Сафонов встретился в коридоре отдела с Димой Скориковым. Он позвал молодого коллегу в свой кабинет для разговора. В кабинете он предложил Диме кофе, Скориков не отказался. Сафонов запустил старый пластмассовый электрочайник. Апарат приглушенно загудел в напряженной физическом процессе. Сафонов начал розговор:
- Димон, как жизнь молодая, успехи?
-  Лучше всех.
- Да, серьёзно.
- А что?
- С Томками трёшься?
- Иногда, по работе.
-  Знаю я их работу.  Руки им бы оторвать за такую, мать её, работу.
- Я в отношении своих коллег придерживаюсь лояльной политики.
- А когда они чтобы свой зад сохранить тебя подставят, ты тоже будешь такую муть заумную нести. На, бери свой кофе. Сахара нет, на работе муравьёв не развожу, есть конфеты.
- Спасибо.
Дима взял чашку, поставил её перед собой. Развернув конфету, надкусил её и запил двумя глотками.
- Васильевич, а что за вопрос, вообще? – Попытался уточнить молодой опер предмет беседы.
- Вопрос в том, что рано ты - Димочка сломался, так сказать свет на блеск поменял. Вот гляжу я на тебя и испытываю одно разочарование.

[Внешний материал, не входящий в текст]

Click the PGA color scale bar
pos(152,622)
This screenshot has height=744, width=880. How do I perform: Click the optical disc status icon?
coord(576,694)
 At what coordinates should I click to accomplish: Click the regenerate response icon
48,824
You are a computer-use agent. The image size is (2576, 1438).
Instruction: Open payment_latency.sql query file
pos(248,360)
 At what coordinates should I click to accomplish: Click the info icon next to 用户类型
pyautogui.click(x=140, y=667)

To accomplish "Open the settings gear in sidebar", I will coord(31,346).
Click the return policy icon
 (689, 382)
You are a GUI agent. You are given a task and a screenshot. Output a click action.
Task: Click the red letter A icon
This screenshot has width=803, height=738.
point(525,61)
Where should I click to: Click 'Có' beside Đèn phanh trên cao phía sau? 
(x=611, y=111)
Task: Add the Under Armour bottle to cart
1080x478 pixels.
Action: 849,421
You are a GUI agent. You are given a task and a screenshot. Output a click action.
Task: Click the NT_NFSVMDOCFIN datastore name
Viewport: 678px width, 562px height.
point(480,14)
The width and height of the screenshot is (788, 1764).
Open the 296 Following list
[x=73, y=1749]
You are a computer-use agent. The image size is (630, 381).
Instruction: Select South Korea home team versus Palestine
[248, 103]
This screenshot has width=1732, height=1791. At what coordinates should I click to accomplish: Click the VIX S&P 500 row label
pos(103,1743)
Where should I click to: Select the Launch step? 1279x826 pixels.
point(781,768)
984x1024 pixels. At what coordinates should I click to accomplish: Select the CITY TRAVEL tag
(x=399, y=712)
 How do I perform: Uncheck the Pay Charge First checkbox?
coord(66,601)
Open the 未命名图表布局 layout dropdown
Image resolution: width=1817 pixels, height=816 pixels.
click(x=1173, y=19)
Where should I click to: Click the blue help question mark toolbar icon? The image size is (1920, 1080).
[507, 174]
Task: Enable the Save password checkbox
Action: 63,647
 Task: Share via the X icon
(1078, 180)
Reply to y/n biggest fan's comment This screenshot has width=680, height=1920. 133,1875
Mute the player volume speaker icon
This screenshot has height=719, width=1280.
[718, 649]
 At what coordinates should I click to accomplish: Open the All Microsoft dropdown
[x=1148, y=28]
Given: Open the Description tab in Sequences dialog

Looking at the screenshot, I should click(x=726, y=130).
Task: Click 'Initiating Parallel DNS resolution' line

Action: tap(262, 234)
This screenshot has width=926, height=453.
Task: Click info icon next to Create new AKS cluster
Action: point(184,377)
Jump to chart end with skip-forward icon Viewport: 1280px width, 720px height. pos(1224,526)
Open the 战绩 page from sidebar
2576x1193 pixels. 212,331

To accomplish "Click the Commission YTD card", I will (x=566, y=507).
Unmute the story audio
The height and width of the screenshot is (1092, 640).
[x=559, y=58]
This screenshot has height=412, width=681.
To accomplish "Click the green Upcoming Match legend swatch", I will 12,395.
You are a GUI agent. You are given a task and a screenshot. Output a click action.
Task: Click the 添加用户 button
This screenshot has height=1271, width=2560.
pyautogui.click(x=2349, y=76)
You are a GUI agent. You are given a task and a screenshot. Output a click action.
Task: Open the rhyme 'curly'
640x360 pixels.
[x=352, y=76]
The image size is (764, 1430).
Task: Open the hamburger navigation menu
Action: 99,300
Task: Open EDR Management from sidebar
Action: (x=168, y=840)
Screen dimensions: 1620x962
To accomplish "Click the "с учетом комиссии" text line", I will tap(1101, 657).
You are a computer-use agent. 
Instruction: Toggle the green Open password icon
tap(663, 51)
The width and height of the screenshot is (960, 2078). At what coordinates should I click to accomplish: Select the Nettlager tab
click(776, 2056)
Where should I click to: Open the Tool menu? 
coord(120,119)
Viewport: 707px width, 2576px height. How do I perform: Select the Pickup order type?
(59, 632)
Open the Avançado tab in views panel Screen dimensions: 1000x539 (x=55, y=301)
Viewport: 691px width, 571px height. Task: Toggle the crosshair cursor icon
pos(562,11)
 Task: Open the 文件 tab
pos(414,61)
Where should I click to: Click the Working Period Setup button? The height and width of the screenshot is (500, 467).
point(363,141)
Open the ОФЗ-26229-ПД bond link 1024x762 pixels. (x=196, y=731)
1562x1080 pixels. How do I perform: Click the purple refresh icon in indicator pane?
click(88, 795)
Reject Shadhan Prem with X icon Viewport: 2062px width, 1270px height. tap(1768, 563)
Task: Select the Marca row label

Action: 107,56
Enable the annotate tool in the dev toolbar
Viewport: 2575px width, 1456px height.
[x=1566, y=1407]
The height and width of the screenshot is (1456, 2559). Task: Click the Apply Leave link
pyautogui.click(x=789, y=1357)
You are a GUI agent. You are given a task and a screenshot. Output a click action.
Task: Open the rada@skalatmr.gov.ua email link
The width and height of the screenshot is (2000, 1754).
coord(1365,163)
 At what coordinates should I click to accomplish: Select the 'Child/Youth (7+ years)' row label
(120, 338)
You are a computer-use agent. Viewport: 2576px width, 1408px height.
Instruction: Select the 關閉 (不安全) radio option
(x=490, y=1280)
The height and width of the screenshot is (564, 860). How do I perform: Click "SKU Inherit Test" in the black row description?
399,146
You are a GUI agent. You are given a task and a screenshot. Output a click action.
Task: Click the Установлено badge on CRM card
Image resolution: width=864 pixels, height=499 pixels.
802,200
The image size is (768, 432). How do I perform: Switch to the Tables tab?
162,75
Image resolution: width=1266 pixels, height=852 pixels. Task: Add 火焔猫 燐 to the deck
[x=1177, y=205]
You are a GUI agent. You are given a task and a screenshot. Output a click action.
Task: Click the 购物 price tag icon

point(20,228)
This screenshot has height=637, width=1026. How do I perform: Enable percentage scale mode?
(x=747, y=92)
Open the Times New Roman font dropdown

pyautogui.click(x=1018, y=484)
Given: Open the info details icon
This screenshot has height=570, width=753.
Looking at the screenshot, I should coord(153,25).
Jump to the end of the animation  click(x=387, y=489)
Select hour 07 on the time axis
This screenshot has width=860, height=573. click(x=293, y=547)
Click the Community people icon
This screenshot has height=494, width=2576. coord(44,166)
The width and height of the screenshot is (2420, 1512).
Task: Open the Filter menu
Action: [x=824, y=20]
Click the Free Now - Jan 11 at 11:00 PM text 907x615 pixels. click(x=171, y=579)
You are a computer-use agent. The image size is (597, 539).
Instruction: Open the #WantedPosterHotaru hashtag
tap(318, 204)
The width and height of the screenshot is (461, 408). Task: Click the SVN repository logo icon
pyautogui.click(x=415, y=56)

Дима ответил после небольшой паузы, словно прожевывая слова:
- А ты Васильевич, смотреть на меня не обязан. Не всех же вдохновляет перспектива сутками пахать за идею, чтобы на пенсию уйти легендарным майором, каждому своё, я чел простой, выделяться из обычной толпы не собираюсь.

- Вот, вот, уже долговязость тупая на пацанский манер появилась. Чего ты выёживаешься? Нормально можешь говорить? это ведь не твоё. Строишь из себя крутого, я решаю, я типа «ка-пи-тан своей судьбы», а сам прячешься за толпу.

- Ну а если и так, что плохого в толпе?
- Да-а, прямо сообщество красавцев: агрессивные, но трусливые; капризные, но беспринципные, амбициозные, но пустые. Таким хочешь быть?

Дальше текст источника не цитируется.